▶ Text block:

** START **

In another aspect of the invention, the shear layer includes a rigid or semi-rigid polymer and one or both of the outer layers include a rigid polymer.

In another aspect of the invention, the shear layer includes a lattice structure defining straight shear paths between the first and second outer layers. For example, the lattice structure may include a plurality of webs or rods, such as cylindrical rods, extending between the first and second outer layers. The rods may be angled with respect to the outer layers, such that the smallest included angle between a rod and the outer layers is less than 85 degrees. The rods themselves may be hollow and filled with shear-thickening fluid. The plurality of rods may have a buckling point effective to cause buckling of the rods at a first loading that is less than a second loading at which failure of either of the first and second outer layers occurs. The rods may cross one another and secure to one another at a crossing point. The rods may include a hydrophilic coating to wick moisture between the outer layers.

In another aspect of the invention, the channels in the outer layers are criss-crossed to form a lattice or network in the plane of the outer layers. For example, the channels may include first channels oriented at either of 45 degrees and −45 degrees with respect to a common reference direction in a plane. The channels may also include second channels oriented parallel to the reference direction in the plane and third channels oriented perpendicular to the reference direction in the plane.

Methods for manufacturing a pad incorporating shear-thickening fluid are also disclosed and claimed herein.

** END **

▶ Given problem 1:
In the shear-thickening fluid pad text, the smallest included angle between a rod and the outer layers is less than how many degrees?
▶ Given problem 2:
In the records, rename "dropdown" to "menu" across the stretch from the line containing "Click the blue stick" through the line containing "682x682 pixels. point(452,586)", and return only those lines.

[Text and element pointing records]
** START **

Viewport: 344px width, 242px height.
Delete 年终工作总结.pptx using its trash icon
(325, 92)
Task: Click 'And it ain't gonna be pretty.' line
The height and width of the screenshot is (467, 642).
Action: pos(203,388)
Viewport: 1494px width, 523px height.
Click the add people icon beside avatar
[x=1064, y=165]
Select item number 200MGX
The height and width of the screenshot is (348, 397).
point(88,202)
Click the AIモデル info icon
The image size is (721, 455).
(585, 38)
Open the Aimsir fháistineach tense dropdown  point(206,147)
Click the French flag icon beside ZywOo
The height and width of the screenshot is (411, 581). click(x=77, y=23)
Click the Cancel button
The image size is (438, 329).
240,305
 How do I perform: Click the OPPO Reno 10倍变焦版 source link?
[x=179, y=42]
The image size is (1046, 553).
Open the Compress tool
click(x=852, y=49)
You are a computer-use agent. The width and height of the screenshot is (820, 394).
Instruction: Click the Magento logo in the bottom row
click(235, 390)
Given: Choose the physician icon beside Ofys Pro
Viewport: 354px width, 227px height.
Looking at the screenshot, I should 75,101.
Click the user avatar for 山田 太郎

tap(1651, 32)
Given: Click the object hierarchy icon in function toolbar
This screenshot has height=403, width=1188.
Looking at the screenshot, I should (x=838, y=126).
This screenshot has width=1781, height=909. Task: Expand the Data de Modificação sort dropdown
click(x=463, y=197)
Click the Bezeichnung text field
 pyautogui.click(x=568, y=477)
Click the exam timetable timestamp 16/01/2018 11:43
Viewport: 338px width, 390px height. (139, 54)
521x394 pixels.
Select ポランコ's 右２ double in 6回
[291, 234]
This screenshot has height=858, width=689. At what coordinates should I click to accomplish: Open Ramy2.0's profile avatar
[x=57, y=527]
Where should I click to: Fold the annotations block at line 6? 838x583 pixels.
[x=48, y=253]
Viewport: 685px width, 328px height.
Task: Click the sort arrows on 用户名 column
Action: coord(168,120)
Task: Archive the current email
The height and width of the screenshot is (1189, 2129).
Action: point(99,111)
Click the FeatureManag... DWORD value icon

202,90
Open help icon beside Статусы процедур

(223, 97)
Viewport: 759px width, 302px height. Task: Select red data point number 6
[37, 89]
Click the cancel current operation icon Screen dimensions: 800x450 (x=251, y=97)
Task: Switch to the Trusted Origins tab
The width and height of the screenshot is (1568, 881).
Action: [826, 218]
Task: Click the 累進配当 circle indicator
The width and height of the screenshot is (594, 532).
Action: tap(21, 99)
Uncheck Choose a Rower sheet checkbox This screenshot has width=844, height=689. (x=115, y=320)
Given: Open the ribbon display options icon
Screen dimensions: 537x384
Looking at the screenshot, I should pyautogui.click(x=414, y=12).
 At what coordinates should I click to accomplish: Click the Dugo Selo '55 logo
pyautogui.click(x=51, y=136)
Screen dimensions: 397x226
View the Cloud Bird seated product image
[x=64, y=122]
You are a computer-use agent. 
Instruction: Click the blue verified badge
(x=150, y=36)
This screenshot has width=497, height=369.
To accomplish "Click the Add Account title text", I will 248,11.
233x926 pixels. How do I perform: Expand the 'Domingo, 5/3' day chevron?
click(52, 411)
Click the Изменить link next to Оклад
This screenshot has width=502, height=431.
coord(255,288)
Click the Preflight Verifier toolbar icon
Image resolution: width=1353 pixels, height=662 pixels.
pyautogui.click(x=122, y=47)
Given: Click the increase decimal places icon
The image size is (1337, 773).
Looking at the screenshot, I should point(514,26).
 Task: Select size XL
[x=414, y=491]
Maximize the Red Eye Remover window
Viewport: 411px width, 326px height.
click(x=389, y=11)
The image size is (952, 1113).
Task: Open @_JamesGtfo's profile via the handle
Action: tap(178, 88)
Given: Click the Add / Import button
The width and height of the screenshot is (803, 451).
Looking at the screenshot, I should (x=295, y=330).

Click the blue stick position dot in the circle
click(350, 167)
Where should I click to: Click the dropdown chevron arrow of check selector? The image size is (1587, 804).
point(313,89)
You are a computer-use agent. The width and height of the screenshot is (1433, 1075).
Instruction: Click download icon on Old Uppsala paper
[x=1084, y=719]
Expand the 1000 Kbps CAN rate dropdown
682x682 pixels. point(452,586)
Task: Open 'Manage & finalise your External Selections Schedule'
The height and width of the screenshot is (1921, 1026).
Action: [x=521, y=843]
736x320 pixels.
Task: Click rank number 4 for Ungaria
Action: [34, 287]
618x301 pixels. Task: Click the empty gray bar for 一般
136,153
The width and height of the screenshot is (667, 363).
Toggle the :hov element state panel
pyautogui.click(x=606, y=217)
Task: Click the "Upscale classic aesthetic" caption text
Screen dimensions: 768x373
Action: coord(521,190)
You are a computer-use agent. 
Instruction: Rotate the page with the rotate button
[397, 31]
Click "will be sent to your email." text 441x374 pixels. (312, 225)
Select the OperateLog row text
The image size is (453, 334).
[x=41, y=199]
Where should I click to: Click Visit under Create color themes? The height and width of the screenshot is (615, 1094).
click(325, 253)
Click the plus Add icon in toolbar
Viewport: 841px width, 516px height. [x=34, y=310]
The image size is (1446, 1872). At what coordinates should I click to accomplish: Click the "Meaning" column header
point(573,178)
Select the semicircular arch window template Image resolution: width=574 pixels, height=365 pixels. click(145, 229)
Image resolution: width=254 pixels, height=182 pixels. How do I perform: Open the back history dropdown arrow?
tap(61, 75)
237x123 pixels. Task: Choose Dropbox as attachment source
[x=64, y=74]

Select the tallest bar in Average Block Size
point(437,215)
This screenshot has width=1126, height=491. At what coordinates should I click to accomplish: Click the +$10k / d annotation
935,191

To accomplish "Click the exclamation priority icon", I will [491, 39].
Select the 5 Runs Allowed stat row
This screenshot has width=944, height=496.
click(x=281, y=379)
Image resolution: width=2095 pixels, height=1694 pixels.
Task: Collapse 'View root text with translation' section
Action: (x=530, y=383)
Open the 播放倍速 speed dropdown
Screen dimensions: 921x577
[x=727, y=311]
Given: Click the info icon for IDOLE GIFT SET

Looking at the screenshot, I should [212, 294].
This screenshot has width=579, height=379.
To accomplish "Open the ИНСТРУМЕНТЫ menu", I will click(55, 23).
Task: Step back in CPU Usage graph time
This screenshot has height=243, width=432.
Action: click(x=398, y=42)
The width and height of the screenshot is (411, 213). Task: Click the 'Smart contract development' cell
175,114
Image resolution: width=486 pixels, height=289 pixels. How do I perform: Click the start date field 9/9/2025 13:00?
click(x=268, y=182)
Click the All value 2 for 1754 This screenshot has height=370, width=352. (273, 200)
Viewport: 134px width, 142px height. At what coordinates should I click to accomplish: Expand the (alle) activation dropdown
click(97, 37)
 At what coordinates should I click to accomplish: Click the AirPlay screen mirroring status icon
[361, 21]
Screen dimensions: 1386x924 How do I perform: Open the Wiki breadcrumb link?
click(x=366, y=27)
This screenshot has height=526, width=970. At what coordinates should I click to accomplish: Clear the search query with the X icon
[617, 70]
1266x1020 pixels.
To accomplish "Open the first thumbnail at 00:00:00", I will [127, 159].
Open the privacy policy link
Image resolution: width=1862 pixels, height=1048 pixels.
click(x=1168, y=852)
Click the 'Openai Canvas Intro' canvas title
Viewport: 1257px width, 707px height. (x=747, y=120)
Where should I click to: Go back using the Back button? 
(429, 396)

** END **

▶ Exercise answer 1:
Less than 85 degrees.

▶ Exercise answer 2:
Click the blue stick position dot in the circle
click(350, 167)
Where should I click to: Click the menu chevron arrow of check selector? The image size is (1587, 804).
point(313,89)
You are a computer-use agent. The width and height of the screenshot is (1433, 1075).
Instruction: Click download icon on Old Uppsala paper
[x=1084, y=719]
Expand the 1000 Kbps CAN rate menu
682x682 pixels. point(452,586)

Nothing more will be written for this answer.